* [Teks Kutipan]:
╭──

Para Ustadz Diserang, di Mana Peran Negara?

Oleh: Atik Hermawati


Masyarakat kembali dikejutkan dengan berita penyerangan terhadap seorang Ustadz. Dilansir dari Nasional.okezone.com (22/09/2021), seorang Ustadz di Bekasi bernama RM Jamiludin menjadi korban pembegalan dan pembacokan (21/9) pada pukul 3 dini hari, saat beliau hendak pulang. Korban menderita luka bacok di pinggang setelah sempat melakukan perlawanan terhadap para pelaku yang menodongkan celurit. Sementara motor korban dibawa kabur pelaku. 

Tak akan lupa dari benak kita, penusukan yang dialami Syekh Ali Jaber, pembunuhan Komandan Brigade PP Persatuan Islam (Persis) Prawoto, penganiayaan Pimpinan Pondok Pesantren Al-Hidayah Cicalengka, penusukan Imam Masjid Al-Falah Pekanbaru, dan lainnya. Bukan hanya para ustadz atau ulama yang diserang. Ajaran dan tempat ibadah umat Islam kerap kali dilecehkan. Kebanyakan pelaku dianggap gangguan jiwa bahkan berakhir tanpa bui. Sedangkan kasus teror jika pelakunya "kebetulan beragama Islam", isu terorisme digoreng berbulan-bulan menutupi isu kerakusan lingkaran oligarki.

╰──

* [Cuplikan Data]:
╭──

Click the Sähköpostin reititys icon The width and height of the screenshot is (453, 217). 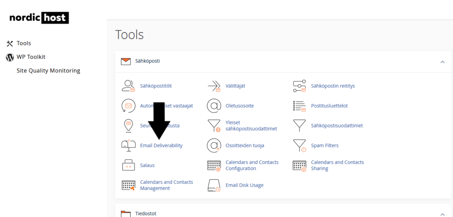299,85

╰──

* [Tugas yang Dikerjakan]:
**1.** Kutiplah bagian dari teks tentang penyerangan terhadap para ustadz, mulai dari "Oleh: Atik Hermawati" sampai dengan "dibawa kabur pelaku.", termasuk kata-kata terakhir itu.
**2.** Rangkumlah teks tentang penyerangan terhadap para ustadz dalam dua kalimat.
**3.** Tuliskan lanjutan teks tentang penyerangan terhadap para ustadz, dimulai setelah kalimat terakhirnya.

* [Kunci Jawaban Latihan]:
**1.**
Oleh: Atik Hermawati


Masyarakat kembali dikejutkan dengan berita penyerangan terhadap seorang Ustadz. Dilansir dari Nasional.okezone.com (22/09/2021), seorang Ustadz di Bekasi bernama RM Jamiludin menjadi korban pembegalan dan pembacokan (21/9) pada pukul 3 dini hari, saat beliau hendak pulang. Korban menderita luka bacok di pinggang setelah sempat melakukan perlawanan terhadap para pelaku yang menodongkan celurit. Sementara motor korban dibawa kabur pelaku.

**2.** Seorang ustadz di Bekasi bernama RM Jamiludin menjadi korban pembegalan dan pembacokan pada pukul 3 dini hari saat hendak pulang, sehingga menderita luka bacok di pinggang, sementara motornya dibawa kabur pelaku. Teks itu juga mengingatkan serangan lain terhadap ustadz dan ulama serta menyatakan bahwa ajaran dan tempat ibadah umat Islam kerap dilecehkan, kebanyakan pelaku dianggap gangguan jiwa, sedangkan isu terorisme digoreng berbulan-bulan jika pelaku teror kebetulan beragama Islam.

**3.**
Keamanan yang Diabaikan

Miris sekali, di negeri mayoritas muslim ini, pemerintah tidak bisa menjaga kemuliaan Islam dan para ulamanya. Tragedi kejahatan "orang gila" yang terencana begitu menyita perhatian publik. Bagaimana tidak, sanksi tak sepadan dengan perbuatan yang horor tersebut. Selanjutnya menjadi kasus yang berulang. Wajar saja, jika masyarakat beranggapan semua ini ada dalangnya.

Sekularisme (pemisahan agama dari kehidupan) yang menjadi asas negeri ini, telah meniscayakan Islam dipinggirkan. Pertama, berbagai sistem dalam kehidupan masyarakat tidak diatur syariah. Ajaran Islam yang komprehensif dianggap hal yang aneh bahkan radikal. Islamofobia dihembuskan dengan massif. Para ulama yang menyerukan dengan konsisten dibenci dan dimusuhi. Hingga kasus teror yang berujung pembunuhan.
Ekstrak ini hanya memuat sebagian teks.